Published on January 10, 2025

Three men on a snowy room looking at a rooftop heat pump

As he sat down to review contractor bids for a new heating and cooling system in early 2024, Mike Venturini, Chief Administrative Officer of CAMPOS didn’t know exactly what he was looking for. But he knew he wanted something different for his company, an engineering and construction services company that works with utilities, renewable energy, and natural gas companies. 

Before March 2024, CAMPOS’ previous HVAC contractor had done a good job at helping its 20-year-old HVAC system limp along. Nevertheless, Venturini was interested in a fresh perspective.  

“That's really how we started the process,” remembers Venturini. “It was just thinking to ourselves, ‘Hey, why not look at doing the whole thing over [instead of] constantly fixing the 20-year-old units?” 

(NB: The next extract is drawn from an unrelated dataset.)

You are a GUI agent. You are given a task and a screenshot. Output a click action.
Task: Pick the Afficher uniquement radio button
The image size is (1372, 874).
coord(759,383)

CAMPOS is not your average services company. It has a history of thinking about and doing things differently. Case and point: In addition to building utility projects, the company financially supports Science, Technology, Engineering, and Math (STEM) education. The CAMPOS Foundation specifically supports minority and female STEM students through scholarships, internships, and summer bridge programs. Their programs reach over 5,000 students annually with current donations standing at over $6 million. 

For its Lodo headquarters, there wasn’t a long list of contractor bids to review. CAMPOS falls into a small niche of the HVAC contractor landscape that can be described as commercial mechanical. Just a handful of companies install equipment in commercial buildings that aren’t towering Denver high rises. In the case of CAMPOS, it was looking to replace rooftop units. 

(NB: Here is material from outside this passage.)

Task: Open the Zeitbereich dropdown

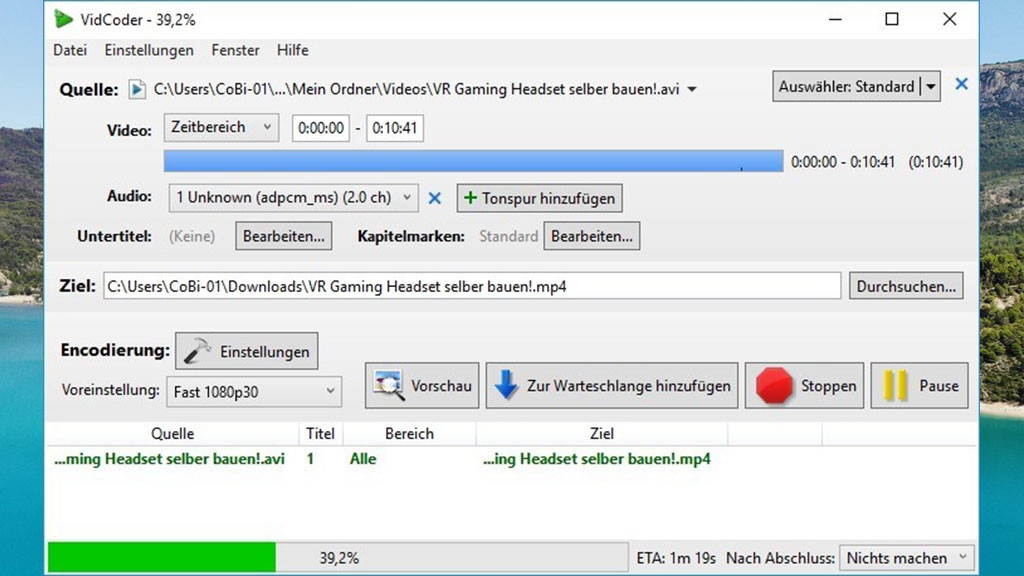Action: point(220,127)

What made Heart Heating, Cooling, Plumbing & Electric rise to the top of Venturini’s list wasn’t solely cost. It was a desire to listen, and an interest in designing individual solutions for each customer.  

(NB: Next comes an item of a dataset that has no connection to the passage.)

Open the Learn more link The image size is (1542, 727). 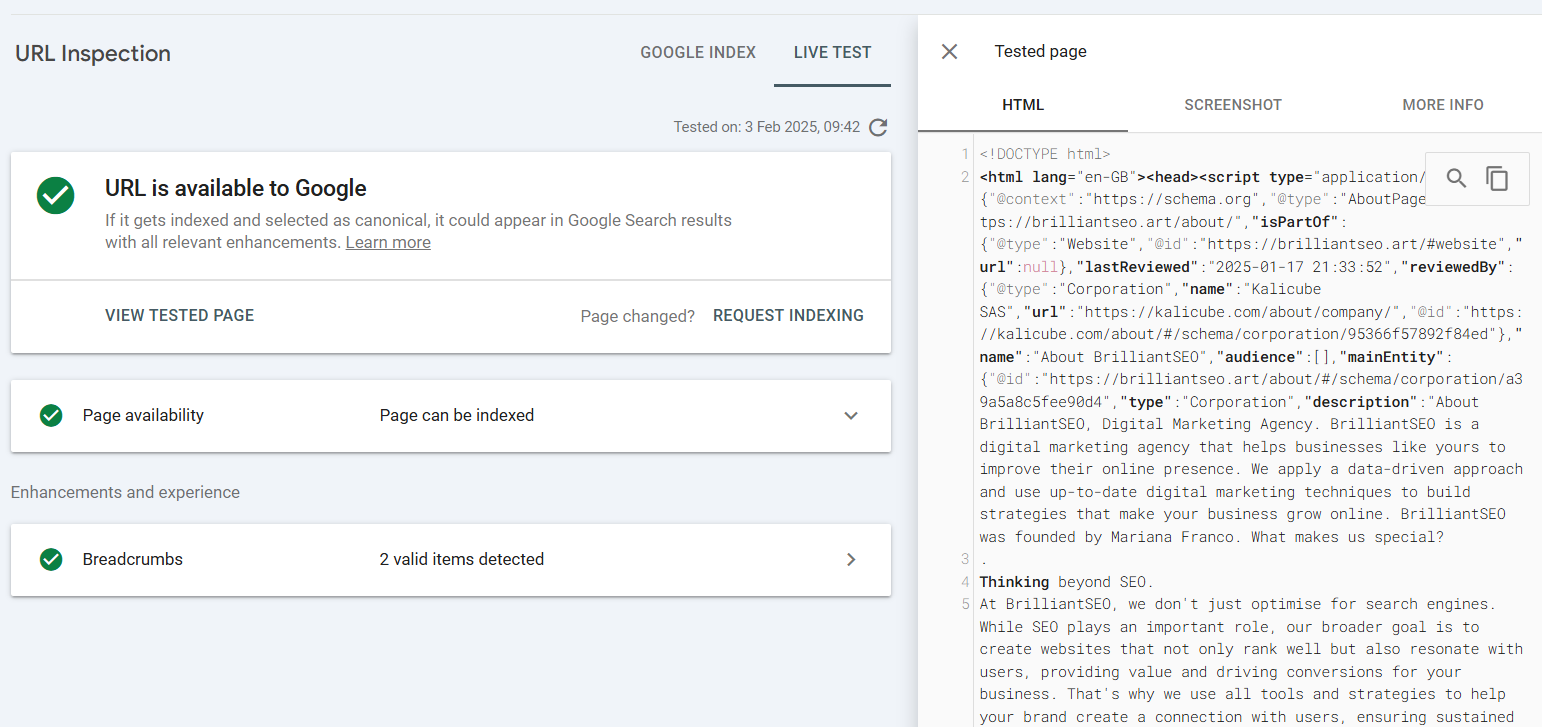[x=388, y=241]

Within weeks, things were off and running. Heart Heating, Cooling, Plumbing & Electric ordered newer more efficient electric units to handle air conditioning and natural gas units for space heating. But it was a follow up email from Heart founder and owner Mike Townsend that really cemented the relationship with CAMPOS.  

Heart wanted to change course and cancel the equipment orders. Instead, the HVAC company wanted Venturini and CAMPOS to consider all-electric heat pumps that would qualify the company for sizable new rebates from Denver's Office of Climate Action. 

“I was figuring [a] 10%, 20% reduction,” said Venturini. “When he told me about the rebate, it was dramatic.” 

All told, the Denver rebates covered 75% of CAMPOS’ new Bosch IDP Premium- Inverter Ducted Package Heat Pump units.  

There was a learning curve for Heart to install heat pumps in the CAMPOS building. But it was one Heart Heating, Cooling, Plumbing & Electric was up for.  The Denver rebate program required an additional level of engineering design and support for the heat pump systems that took time and coordination.  

“The HVAC industry isn’t always very technology forward thinking—although you have manufacturers and governments who are pushing forward on new technology,” said Townsend. “In some cases, they've been burned in the past with adopting new technology that didn't quite work out. And so I understand that. But in this case, heat pump technology has been around for a very long time.”  

The first heat pump was designed and built all the way back in the 1850s in Britain. But they didn’t find their ways into homes with larger scale adoption until the 1960s. 

Fortunately for Heart, it had a strong partner in CAMPOS, too. Since it supports STEM education, CAMPOS understands that newer technologies can require patience. So, when the March HVAC installation deadline got shifted into the summer, and then the fall of 2024, the timeline shift was a discussion point. But it didn’t signal alarm bells.  

“We're a very action-oriented company. But there's also a time to say, ‘Okay, let's take a step back and let's realize why there's little activity going right now,’” said Venturini.  

…and the reason why, notes Venturini was that a learning curve was underway. 

Ultimately one of the best outcomes of the overhaul is that CAMPOS workers remain comfortable. An overhaul of the 1800s-era building rooftop means less real estate used by equipment, and more space that could one day become a rooftop patio for workers. Finally, $182,000 saved on the HVAC project will go directly back into the CAMPOS Foundation and STEM education for women and minorities.  

For its part, the learning process of the CAMPOS Headquarters heat pump project was fully absorbed by Heart Heating, Cooling, Plumbing & Electric. Mike Townsend and Heart started out in early 2024 as electrification newbie. Today, Heart is a highly active contractor in the heat pump space.  

“It's kind of mind boggling that every church, every community center, every building like CAMPOS for example is not taking advantage of this,” said Townsend.  

Townsend says he has workers “beating the streets” to let companies know about electrification in Denver. It’s an optimum learning outcome from the CAMPOS project—one that would make any science teacher proud.